Point mutations which drastically affect the polymerization activity of encephalomyocarditis virus RNA-dependent RNA polymerase correspond to the active site of Escherichia coli DNA polymerase I.


The inhibitor sensitivity and functional domains of recombinant ...
The inhibitor sensitivity and functional domains of recombinant encephalomyocarditis (EMC) virus RNA-dependent RNA polymerase (3Dpol) have been extensively analyzed. The inhibitor profiles of EMC virus 3Dpol and Escherichia coli DNA-dependent RNA polymerase are distinct, and experiments with substrate analogs indicate that EMC virus 3Dpol lacks reverse transcriptase activity.
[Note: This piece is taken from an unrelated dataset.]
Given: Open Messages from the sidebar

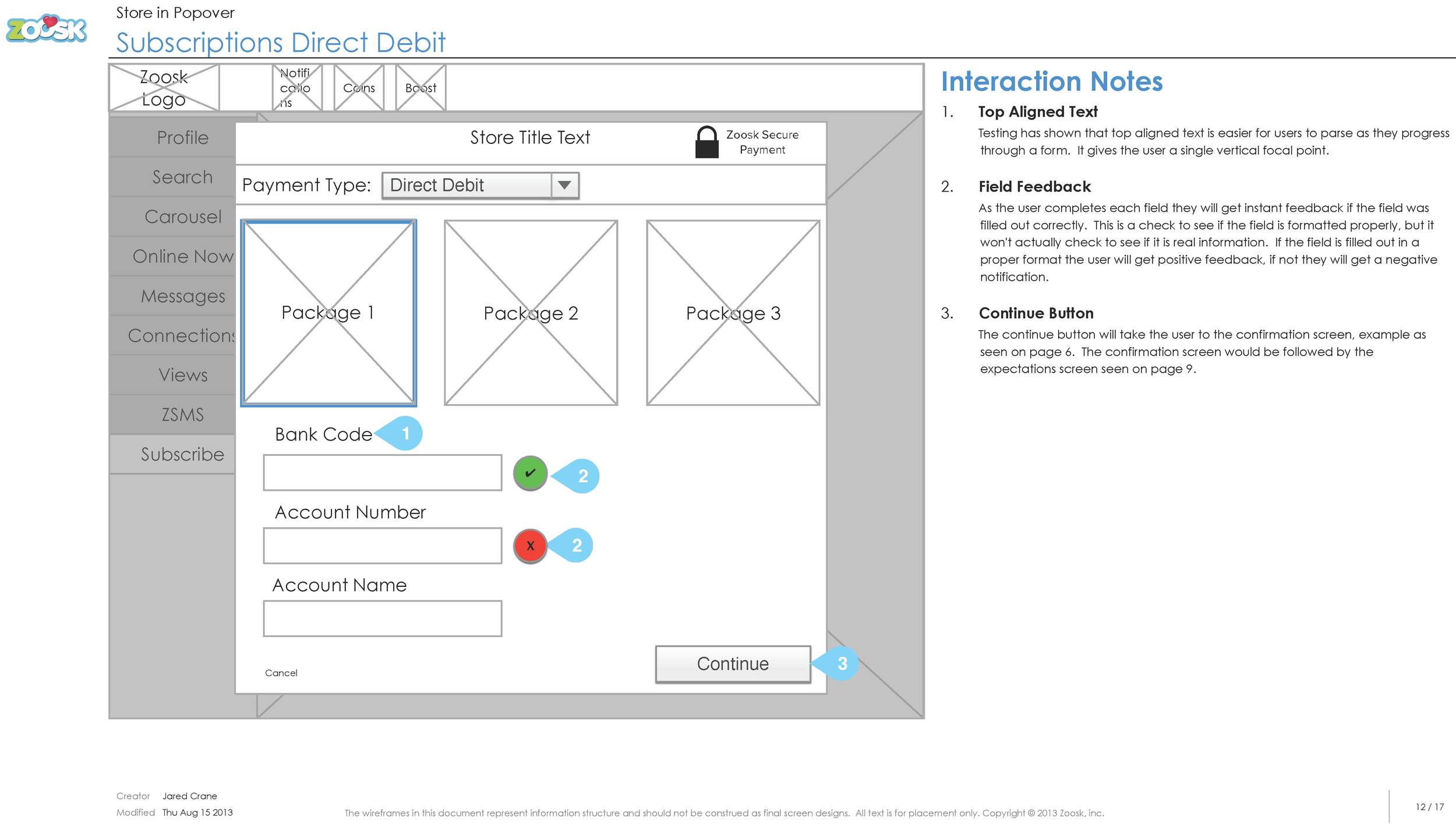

Twenty amino acid substitutions were engineered in EMC virus 3Dpol based on sequence alignments of viral RNA-dependent RNA polymerases that identified conserved amino acid residues within motifs. Ten out of 17 conservative substitutions within the four most conserved motifs reduced the RNA polymerase activity of the mutants to 0-6% of the activity of the wild-type enzyme, demonstrating the importance of these amino acids in the structure and/or function of EMC virus 3Dpol. Remarkably, 5 of the 10 mutations in EMC virus 3Dpol which had the most drastic effect on its RNA polymerase activity (D240E, S293T, N302Q, G332A, and D333E) were found to correspond to active site residues in E. coli DNA-dependent DNA polymerase I (Klenow). Our results reveal that a basic structural and functional framework is conserved in the most distantly related classes of nucleic acid polymerases and demonstrate the validity of modeling the active site of an RNA-dependent RNA polymerase on the known structure of a DNA polymerase.